▶ **Excerpt provided**
## BEGIN

Aunties can be well-meaning or ill-intentioned. Some are good-natured generally but just misled. Others are conniving and greedy, always looking out for their self-interest. If you want the classic version, Aunties can be spotted wearing saris, scouting for marital talent at social functions or at religious gatherings like Sunday temple. Some modern aunties have shunned the traditional Indian garb for western attire – but don’t be fooled, they can still be aunties. Like with all things, to know who you are dealing with, you must listen, more than you look. 

Now with the definition laid out, let’s get to it! In this blog-post, I posit four key concepts that are the truth for many people of my generation, and pit them against the views that are interwoven into the fabric of the auntie worldview. 


1. The length of a marriage or if it lasts has little to do with how good it is, and magic matters

Many episodes start with an old Indian couple sitting on a couch recounting their arranged marriage set-up and how they barely met before tying the knot and mentioning how they have been married many years.

If you heard if someone lived for 100 years, you might assume their life was magnificent. If you were then told that the person lived in miserable poverty or was imprisoned for a crime they didn’t commit for 75 of those years, you wouldn’t envy their life or extol it as an ideal life. Therein you see a fallacy many humans have to jump to conclusions without having the full facts. Without knowing what a life was like, knowing how long it was doesn’t help you evaluate it. The same fallacy of logic appears with regards to marriage. The response to “We have been married for 40 years” is generally awe and admiration. The marriage is seen as a success. Though you need far more information to call it so.

The same false logic is applied to statistics about how less likely arranged marriages are to end in divorce. These statistics have little to do with how good a match your family was able to make and much more to do with the higher willingness to compromise and lower expectations people have going into such a marriage (their individual happiness is less important to begin with) and the much higher stigma associated with divorce in the type of community that does arranged marriages.

## END

▶ **Set task**
Pick up the blog post about aunties and arranged marriage after its last sentence and carry on with it in the same style.

▶ **Source material**
## BEGIN

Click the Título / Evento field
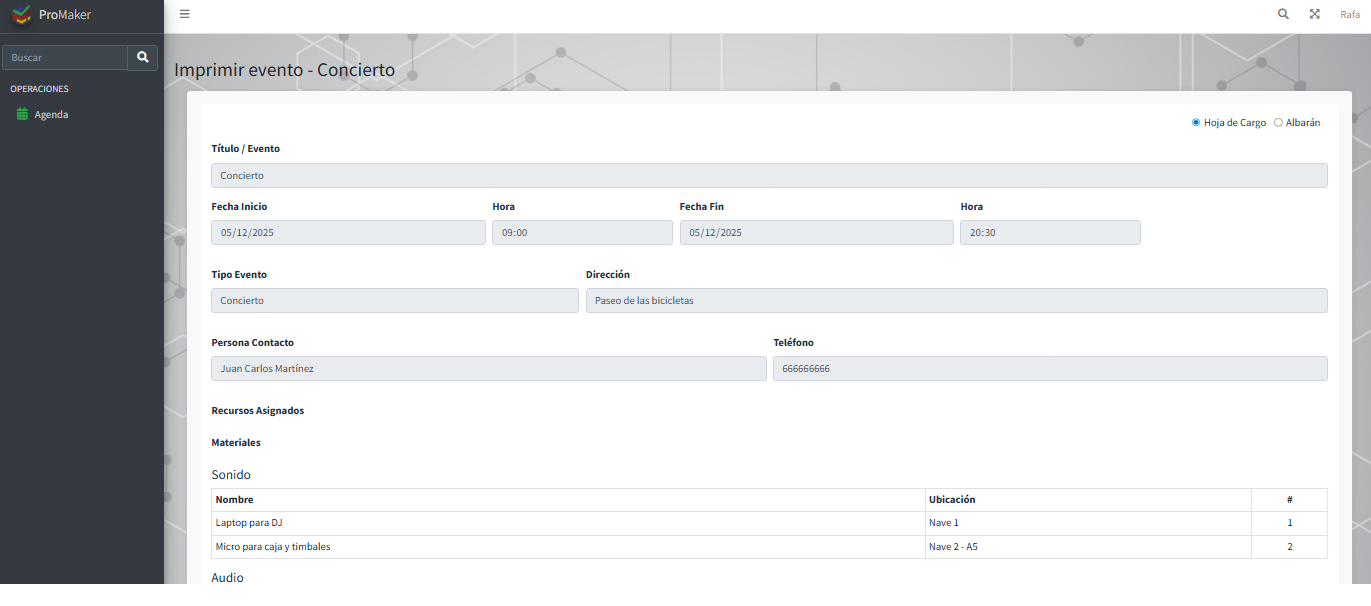 point(768,176)
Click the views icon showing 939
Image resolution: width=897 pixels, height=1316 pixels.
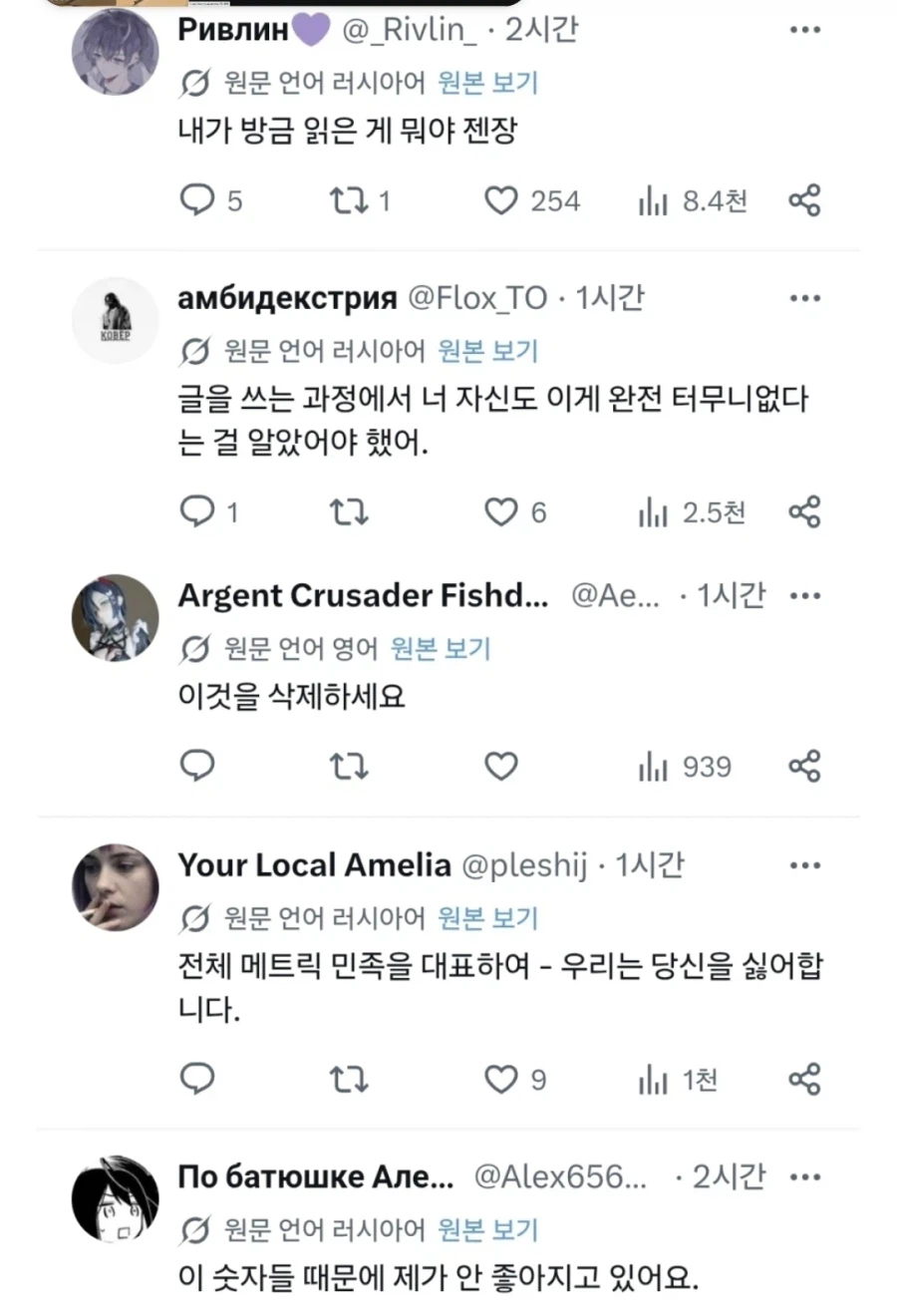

## END

▶ **In response**
Wives may find their conversations with their husbands flat and uninspirational, be neglected emotionally,  have their careers stifled, be sexually unfulfilled, be beaten even, but won’t dare leave for the shame and stigma associated with divorce. Men may find their wives have none of the same hobbies they do, find their conversations mundane or uninspirational, be sexually bored, but won’t dare leave because of the stigma and sense of “failure” surrounding divorce.

Hurrah for a marriage just because it lasted 40 years? No, thank you. We’re more intelligent than to clap for things we don’t know enough about.

2. Marriage is for yourself, not for the family

The origin of marriage across the world and across cultures was economic and political. It was a social safety net (the man has to provide for the woman once she is married to him) and an institution that formed the basis of property rights (by making it more likely that any children a man is raising are indeed his own and thus he feels good passing his property to them after his death). It was also a means for families to control their bloodline for generations – maintaining “caste” or economic class (rich people marrying other rich people).

It was not about love, excitement, companionship, friendship, sexual pleasure and spiritual fulfillment. Those were happy accidents when they occurred.

But now in 2020, for most economically independent men and women, marriage is about love, excitement, companionship, friendship, sexual pleasure and spiritual fulfillment. These are no longer happy accidents but the core reasons why you would marry someone. Of course, marriages and relationships evolve over time and some of these variables may diminish with circumstances like health or age, but there’s got to be magic in the beginning at least!

Many of the matchmaker aunties unfortunately can’t even understand these criteria let alone accept them. They still see marriage as a duty to society, not as something you do if it increases your happiness as an individual.

Akshay’s mother in the show epitomizes this view with her comments about how his marriage is a top priority for her. His marriage is just a puzzle piece in her life.

“Everything needs to be in order and your brother and brother’s wife can’t have a child until you are married” she says (paraphrased)

“Those are separate issues” he says quite rightly (paraphrased)

“No, they are inter-linked” she admonishes him (paraphrased).

Akshay’s mother’s desire for control is common among Indian aunties unfortunately. They want to control the fate of two generations down from them – they want to control who they marry, where they go to school, what job they do, what they have for breakfast, what they wear. If these aunties lived longer, they’d want to control even more generations! I’m surprised they don’t outline in their will how every single girl to marry into their household needs to fit their rigid criteria and water the flowers on their grave-shrine every day.

Accepting you can’t control much in life and especially that you can’t control the thoughts, desires and feelings of other humans is a key part of being an adult. In this regard, Aunties seem to not really be adults.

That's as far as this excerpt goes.